Does anyone know if there are any issues installing/running VB5 on Windows 10? Every time I try and Google this I only find articles relating to VB6.
I have an old legacy program in VB5 I need to maintain (until I finally get round to rewriting it in .NET... or, should I say, the client finally decides to pay me to...)
Sorry if this si impertinent, to ask a follow-up question like this, but I wonder if you mght know this:
The difficulty with installing W10 in a VM is that it won't recognise it as a free upgrade from my W7, so will ask for a product key - which I don't have (or would need to buy.) But it occurs to me that I could instead go for the W10 upgrade and then, if necessary, re-install W7 in a VM on the same machine... the querstion then is: would it let me? Or would it tell me that the W7 product key has akready been used? As it'd be the same physical machine perhaps it would... but being a VM, maybe it won't... i.e. can one re-use a Windows product key on a VM on the same box as the orginal OS was installed?

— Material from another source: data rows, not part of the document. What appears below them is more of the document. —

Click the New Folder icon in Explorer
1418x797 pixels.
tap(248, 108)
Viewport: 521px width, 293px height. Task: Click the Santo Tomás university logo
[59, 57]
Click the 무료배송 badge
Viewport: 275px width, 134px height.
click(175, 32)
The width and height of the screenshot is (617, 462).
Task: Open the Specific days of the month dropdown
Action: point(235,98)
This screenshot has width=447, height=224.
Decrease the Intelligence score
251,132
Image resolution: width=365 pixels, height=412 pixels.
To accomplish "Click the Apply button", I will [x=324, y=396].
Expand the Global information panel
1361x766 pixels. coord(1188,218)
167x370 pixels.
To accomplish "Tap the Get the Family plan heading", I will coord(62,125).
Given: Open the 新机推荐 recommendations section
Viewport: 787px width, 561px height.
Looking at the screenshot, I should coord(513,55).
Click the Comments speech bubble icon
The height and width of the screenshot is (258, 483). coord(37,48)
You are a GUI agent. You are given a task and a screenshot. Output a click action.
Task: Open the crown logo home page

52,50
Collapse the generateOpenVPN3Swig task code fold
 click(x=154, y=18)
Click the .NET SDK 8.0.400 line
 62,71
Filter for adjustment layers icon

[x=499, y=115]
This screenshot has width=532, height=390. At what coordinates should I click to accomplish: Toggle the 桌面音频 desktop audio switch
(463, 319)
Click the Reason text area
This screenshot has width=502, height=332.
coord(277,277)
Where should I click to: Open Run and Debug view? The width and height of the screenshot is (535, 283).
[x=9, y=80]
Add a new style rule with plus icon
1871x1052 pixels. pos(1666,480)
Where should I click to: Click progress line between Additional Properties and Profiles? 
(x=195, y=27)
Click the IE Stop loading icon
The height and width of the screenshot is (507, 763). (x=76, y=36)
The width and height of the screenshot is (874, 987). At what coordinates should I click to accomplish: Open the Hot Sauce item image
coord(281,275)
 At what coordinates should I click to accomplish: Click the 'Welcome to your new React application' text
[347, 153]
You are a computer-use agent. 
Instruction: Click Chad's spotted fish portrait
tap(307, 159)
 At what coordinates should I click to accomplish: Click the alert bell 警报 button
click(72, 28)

Although legacy codes do run on Windows for sake of backward compatibility. But why would you even want to use such an old language on a new platform?
You may want to upgrade your current application to Windows Runtime. Windows Runtime and .NET framework are separate, Windows Runtime is the native framework provided with Windows 10, where as .NET framework is a separate product that you install.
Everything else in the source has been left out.